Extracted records
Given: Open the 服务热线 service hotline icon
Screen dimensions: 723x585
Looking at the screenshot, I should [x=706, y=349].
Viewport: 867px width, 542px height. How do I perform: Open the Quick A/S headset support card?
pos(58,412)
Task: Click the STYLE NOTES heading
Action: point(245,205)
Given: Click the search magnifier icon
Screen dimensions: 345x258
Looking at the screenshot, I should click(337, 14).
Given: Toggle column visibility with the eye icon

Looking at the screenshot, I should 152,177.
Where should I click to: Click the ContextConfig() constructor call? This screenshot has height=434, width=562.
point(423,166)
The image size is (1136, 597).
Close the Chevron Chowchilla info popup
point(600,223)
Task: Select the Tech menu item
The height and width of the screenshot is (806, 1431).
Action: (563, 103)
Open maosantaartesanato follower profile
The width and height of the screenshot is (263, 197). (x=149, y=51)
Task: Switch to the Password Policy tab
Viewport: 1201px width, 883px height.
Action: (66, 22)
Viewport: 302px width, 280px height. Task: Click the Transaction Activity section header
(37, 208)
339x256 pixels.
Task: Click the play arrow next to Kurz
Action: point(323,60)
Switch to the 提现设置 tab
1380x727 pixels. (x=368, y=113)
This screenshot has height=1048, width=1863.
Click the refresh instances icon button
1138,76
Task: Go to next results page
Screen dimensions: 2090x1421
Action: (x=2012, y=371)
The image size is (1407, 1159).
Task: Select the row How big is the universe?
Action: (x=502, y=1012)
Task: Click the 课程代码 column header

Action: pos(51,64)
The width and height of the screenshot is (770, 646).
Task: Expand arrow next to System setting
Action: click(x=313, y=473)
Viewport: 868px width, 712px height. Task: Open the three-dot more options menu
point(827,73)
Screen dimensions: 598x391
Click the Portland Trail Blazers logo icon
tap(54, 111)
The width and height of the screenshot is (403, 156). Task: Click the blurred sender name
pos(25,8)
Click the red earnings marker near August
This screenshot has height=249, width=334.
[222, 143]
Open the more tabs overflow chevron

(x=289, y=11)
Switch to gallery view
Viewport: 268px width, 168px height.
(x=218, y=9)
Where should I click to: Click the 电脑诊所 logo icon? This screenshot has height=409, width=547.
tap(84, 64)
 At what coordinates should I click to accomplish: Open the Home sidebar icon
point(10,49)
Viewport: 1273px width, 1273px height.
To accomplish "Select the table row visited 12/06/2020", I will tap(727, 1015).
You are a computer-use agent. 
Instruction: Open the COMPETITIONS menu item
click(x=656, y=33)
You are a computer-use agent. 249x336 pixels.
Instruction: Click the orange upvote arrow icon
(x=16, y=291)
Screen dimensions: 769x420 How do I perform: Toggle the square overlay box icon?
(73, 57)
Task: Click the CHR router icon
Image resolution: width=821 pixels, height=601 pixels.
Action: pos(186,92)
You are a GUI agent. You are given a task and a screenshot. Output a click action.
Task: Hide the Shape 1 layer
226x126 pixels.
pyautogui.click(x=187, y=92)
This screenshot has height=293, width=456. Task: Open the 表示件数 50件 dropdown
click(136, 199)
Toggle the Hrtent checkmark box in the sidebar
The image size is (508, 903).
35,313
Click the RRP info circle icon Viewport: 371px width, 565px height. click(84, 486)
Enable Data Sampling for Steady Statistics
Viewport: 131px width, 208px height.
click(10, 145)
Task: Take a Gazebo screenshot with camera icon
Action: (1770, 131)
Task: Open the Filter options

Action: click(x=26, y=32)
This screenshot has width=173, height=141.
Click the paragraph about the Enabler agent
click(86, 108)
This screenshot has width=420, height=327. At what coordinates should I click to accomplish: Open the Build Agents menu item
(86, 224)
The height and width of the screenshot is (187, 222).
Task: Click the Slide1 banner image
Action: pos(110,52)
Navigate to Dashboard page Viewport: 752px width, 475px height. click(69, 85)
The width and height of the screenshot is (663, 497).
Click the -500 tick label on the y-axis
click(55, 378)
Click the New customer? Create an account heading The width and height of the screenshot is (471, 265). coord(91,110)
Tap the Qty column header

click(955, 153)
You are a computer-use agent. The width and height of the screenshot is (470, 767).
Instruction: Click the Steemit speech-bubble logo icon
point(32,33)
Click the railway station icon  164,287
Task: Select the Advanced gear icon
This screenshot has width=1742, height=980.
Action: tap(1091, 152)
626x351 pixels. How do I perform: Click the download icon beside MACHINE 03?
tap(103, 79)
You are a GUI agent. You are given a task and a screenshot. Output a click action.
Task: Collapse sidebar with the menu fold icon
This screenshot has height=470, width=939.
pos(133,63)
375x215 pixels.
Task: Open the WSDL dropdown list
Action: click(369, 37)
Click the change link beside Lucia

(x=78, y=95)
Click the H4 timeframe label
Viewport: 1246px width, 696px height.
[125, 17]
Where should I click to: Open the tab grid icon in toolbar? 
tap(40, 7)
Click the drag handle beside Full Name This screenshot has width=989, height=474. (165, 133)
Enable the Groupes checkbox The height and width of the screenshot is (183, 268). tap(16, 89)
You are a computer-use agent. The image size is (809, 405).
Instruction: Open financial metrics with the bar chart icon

[SET EXERCISE]: Repeat the lines of the extracted records above word for word, from the line containing "Screen dimensions: 769x420" down to the line containing "click(86, 108)", including both of those lines.

[TASK OUTPUT]:
Screen dimensions: 769x420 How do I perform: Toggle the square overlay box icon?
(73, 57)
Task: Click the CHR router icon
Image resolution: width=821 pixels, height=601 pixels.
Action: pos(186,92)
You are a GUI agent. You are given a task and a screenshot. Output a click action.
Task: Hide the Shape 1 layer
226x126 pixels.
pyautogui.click(x=187, y=92)
This screenshot has height=293, width=456. Task: Open the 表示件数 50件 dropdown
click(136, 199)
Toggle the Hrtent checkmark box in the sidebar
The image size is (508, 903).
35,313
Click the RRP info circle icon Viewport: 371px width, 565px height. click(84, 486)
Enable Data Sampling for Steady Statistics
Viewport: 131px width, 208px height.
click(10, 145)
Task: Take a Gazebo screenshot with camera icon
Action: (1770, 131)
Task: Open the Filter options

Action: click(x=26, y=32)
This screenshot has width=173, height=141.
Click the paragraph about the Enabler agent
click(86, 108)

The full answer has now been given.